In informal science education programs – also referred to as out-of-school time or non-formal – science learning is contextualized and individualized (Falk, Storksdieck, & Dierking, 2007). Persons within a community develop “an understanding of a specific area of science because of his or her unique, personal set of needs and desires to know about this area of science” (p. 458). This is where individuals self-select activities that meet their needs and interests and where they experience excitement in learning about phenomena in the natural world. Informal science programs are guided by varying societal priorities and issues, ranging from local concerns in community-based programs to matters of significance at the state or national level among larger organizations (e.g., 4-H, Boys and Girls Clubs). Understanding this makes it clear that a Vision II perspective provides informal programs a platform to help define scientific literacy. A Vision II perspective allows the component parts that comprise scientific literacy to be specified broadly enough that they address diverse societal issues, yet provide opportunities to develop science programming that is culturally relevant and specific to individual programmatic needs.

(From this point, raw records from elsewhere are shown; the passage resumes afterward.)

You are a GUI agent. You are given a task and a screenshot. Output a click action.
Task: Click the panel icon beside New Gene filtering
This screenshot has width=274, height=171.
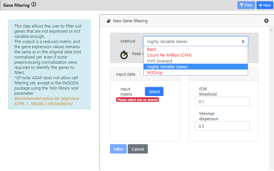point(109,21)
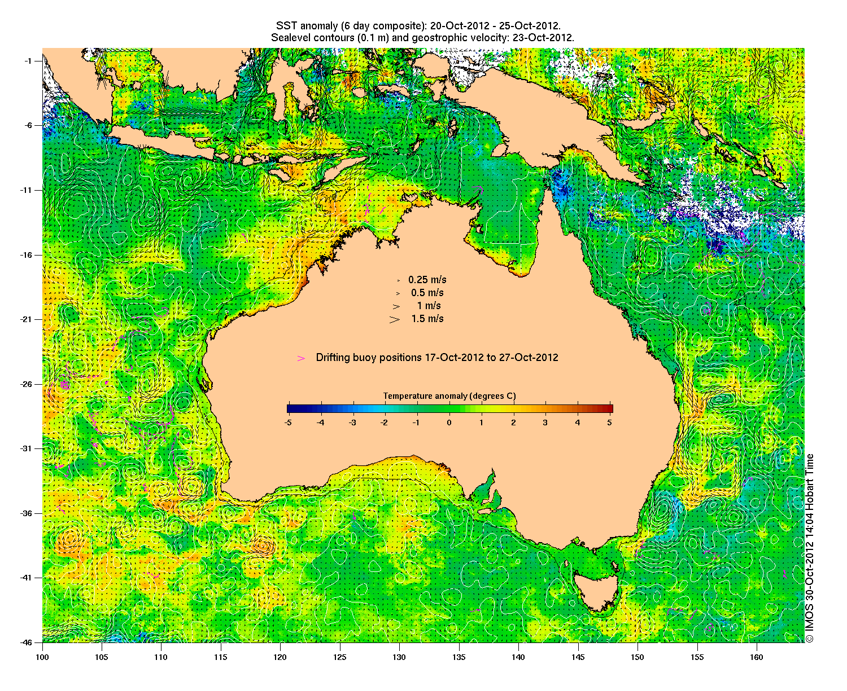847x691 pixels.
Task: Click the magenta drifting buoy arrow marker
Action: (301, 358)
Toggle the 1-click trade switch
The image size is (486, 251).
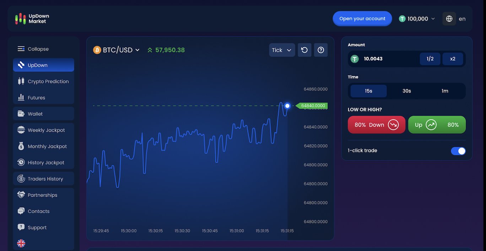458,151
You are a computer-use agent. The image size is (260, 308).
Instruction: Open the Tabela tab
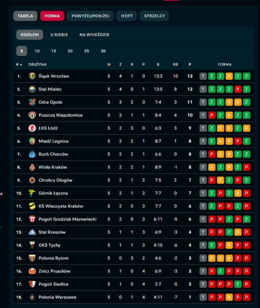(25, 16)
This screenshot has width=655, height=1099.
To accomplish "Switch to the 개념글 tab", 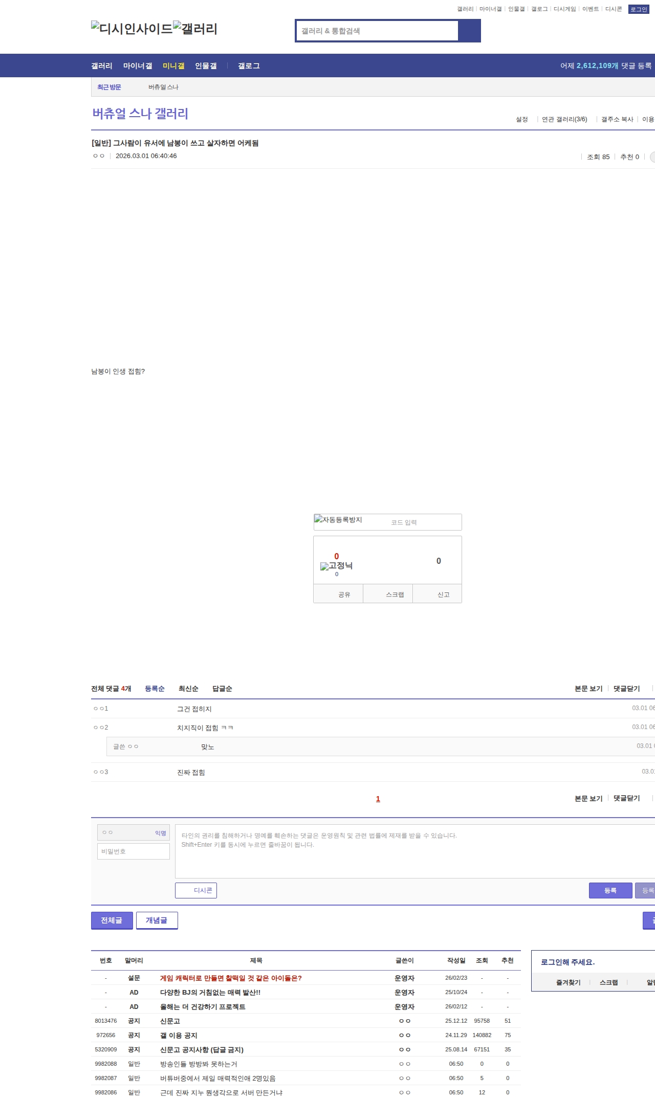I will (x=157, y=920).
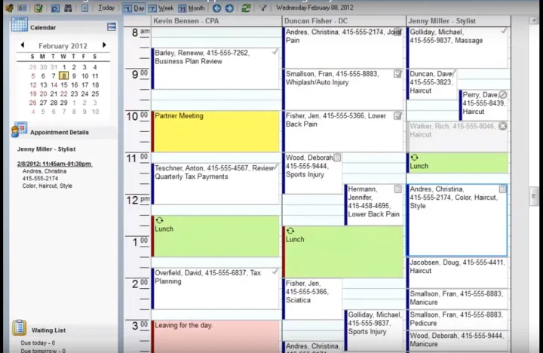This screenshot has width=543, height=353.
Task: Toggle checkmark on Golliday, Michael Massage appointment
Action: coord(503,32)
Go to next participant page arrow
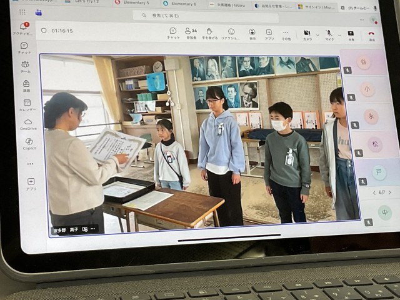Screen dimensions: 400x300 tap(391, 193)
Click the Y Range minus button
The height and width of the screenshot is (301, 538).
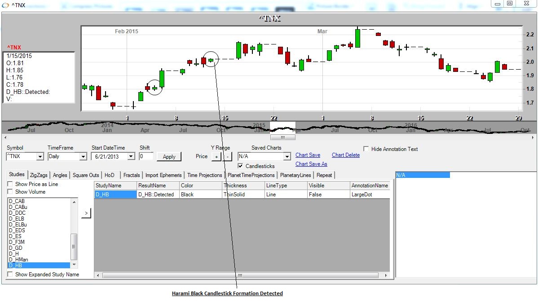227,156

Anchor Points of Scientific Literacy for Informal Science Education

We developed a definition of scientific literacy for the context of California 4-H Youth Development that is also relevant for other informal science education programs. Through a systematic, analytical literature review (Steward, 2004), four anchor points were identified as the component parts to define scientific literacy (See Figure 1). The anchor points include science content, scientific reasoning skills, interest and attitude, and contribution through applied participation. Framed conceptually and metaphorically, these anchor points provide guideposts for curriculum and program development, teaching, and evaluation, and are flexible enough for adaptation to local needs and situations.

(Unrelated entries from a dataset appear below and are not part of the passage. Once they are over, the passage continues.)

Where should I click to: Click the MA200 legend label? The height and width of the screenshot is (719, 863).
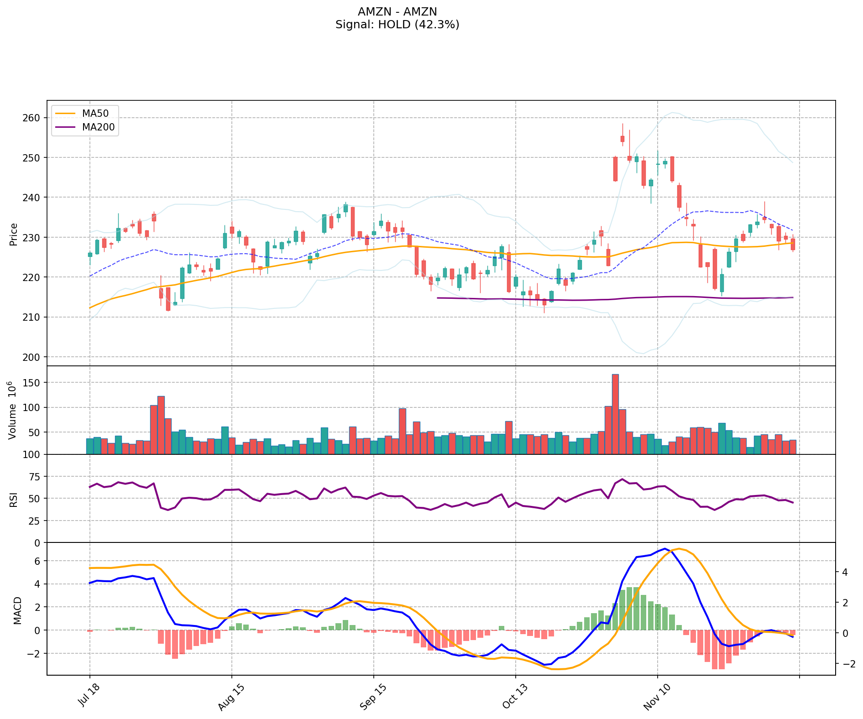[x=98, y=128]
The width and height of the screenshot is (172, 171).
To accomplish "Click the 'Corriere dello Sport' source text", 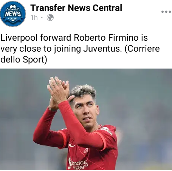I will [80, 54].
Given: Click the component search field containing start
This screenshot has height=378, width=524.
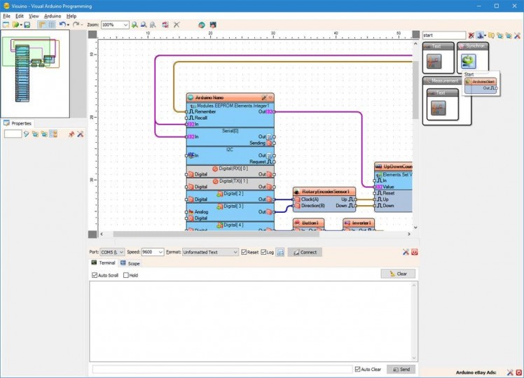Looking at the screenshot, I should click(443, 35).
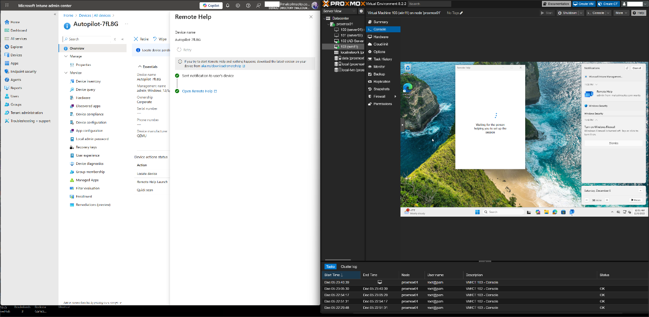The width and height of the screenshot is (649, 317).
Task: Click the Intune notifications bell icon
Action: click(228, 5)
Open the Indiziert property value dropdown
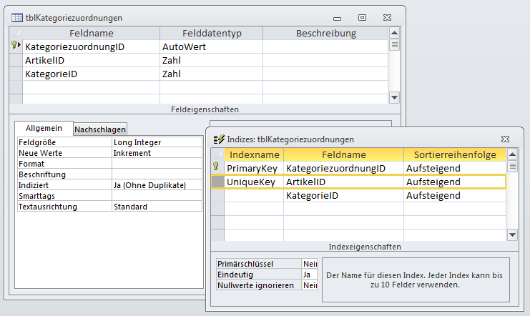 (157, 185)
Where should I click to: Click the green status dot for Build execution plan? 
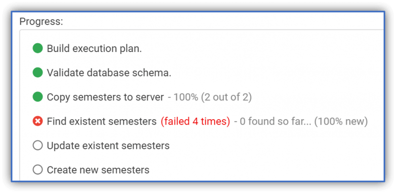tap(38, 48)
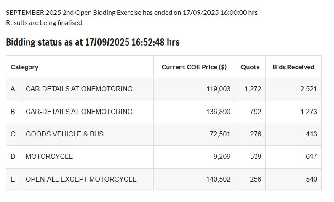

Figure 1. Anchor Points of Scientific Literacy for Informal Science Education

Figure 1. Anchor Points of Scientific Literacy for Informal Science Education

Contribution to the teaching and learning of science in informal contexts

Defining scientific literacy is critical for program development and evaluation. Emphasizing a Vision II approach (Roberts, 2007) provides opportunities for the systematic advancement of organizational efforts using an asset-based approach to understanding science. This strategy emphasizes relevant science knowledge that individuals learn for different reasons, including interest, need, and curiosity. The anchor points help frame the development and adaptation of curriculum materials; shape the content and design of educator professional development; and utilize consistent outcome goals for program evaluation.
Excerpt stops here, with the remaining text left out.